Input section start
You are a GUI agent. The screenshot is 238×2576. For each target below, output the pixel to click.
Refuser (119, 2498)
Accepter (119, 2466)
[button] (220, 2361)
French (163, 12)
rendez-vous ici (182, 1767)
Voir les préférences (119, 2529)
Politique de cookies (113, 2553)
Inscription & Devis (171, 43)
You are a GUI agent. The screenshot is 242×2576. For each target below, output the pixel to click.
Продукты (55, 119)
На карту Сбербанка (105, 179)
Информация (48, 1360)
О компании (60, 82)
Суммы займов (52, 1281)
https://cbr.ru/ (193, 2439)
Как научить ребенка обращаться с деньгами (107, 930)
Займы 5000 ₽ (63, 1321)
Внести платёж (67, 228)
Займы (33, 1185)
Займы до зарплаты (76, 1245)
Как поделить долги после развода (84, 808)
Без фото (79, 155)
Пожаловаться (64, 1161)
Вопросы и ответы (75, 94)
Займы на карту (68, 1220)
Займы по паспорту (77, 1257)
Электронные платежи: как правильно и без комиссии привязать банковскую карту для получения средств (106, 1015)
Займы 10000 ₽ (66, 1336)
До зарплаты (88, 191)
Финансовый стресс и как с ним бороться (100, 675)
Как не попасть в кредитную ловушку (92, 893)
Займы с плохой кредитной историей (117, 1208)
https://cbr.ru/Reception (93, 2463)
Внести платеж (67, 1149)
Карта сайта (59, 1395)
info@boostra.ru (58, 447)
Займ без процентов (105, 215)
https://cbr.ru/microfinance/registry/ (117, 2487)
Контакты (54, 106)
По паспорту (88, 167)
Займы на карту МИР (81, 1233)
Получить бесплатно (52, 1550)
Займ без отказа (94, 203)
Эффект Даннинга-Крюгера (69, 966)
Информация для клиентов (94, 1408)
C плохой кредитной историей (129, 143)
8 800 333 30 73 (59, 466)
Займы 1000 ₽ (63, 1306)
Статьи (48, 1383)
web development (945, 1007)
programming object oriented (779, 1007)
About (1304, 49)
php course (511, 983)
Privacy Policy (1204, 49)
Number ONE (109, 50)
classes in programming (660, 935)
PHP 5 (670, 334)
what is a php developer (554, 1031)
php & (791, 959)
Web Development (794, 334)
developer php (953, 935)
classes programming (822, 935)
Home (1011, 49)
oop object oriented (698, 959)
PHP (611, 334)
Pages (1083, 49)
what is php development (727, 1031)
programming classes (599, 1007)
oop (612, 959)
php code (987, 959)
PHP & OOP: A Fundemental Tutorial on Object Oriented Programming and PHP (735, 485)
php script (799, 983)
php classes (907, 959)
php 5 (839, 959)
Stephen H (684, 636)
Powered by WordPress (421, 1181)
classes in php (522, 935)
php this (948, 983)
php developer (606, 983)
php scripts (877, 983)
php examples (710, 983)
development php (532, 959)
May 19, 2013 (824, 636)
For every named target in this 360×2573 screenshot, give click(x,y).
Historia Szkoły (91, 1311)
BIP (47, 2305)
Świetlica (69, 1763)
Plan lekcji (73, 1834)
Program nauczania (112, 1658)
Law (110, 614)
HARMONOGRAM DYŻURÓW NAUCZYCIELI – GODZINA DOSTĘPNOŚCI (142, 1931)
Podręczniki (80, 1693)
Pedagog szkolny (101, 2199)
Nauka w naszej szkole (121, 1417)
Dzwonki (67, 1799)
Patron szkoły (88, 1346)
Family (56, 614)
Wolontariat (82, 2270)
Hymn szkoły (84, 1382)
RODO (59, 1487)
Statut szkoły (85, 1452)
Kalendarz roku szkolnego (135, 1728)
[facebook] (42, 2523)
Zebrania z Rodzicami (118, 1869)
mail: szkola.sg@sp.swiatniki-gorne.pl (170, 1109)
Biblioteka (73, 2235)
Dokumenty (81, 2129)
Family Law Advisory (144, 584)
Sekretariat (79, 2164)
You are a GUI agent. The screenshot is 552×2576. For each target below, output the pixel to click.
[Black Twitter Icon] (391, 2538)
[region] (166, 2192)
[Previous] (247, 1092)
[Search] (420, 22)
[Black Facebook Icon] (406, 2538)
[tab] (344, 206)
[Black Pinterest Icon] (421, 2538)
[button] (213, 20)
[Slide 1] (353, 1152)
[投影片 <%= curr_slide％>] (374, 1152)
Input section end
What to produce:
Each line above holding the word "pixel" counts; reply with how many there are, only the number.

Task result:
3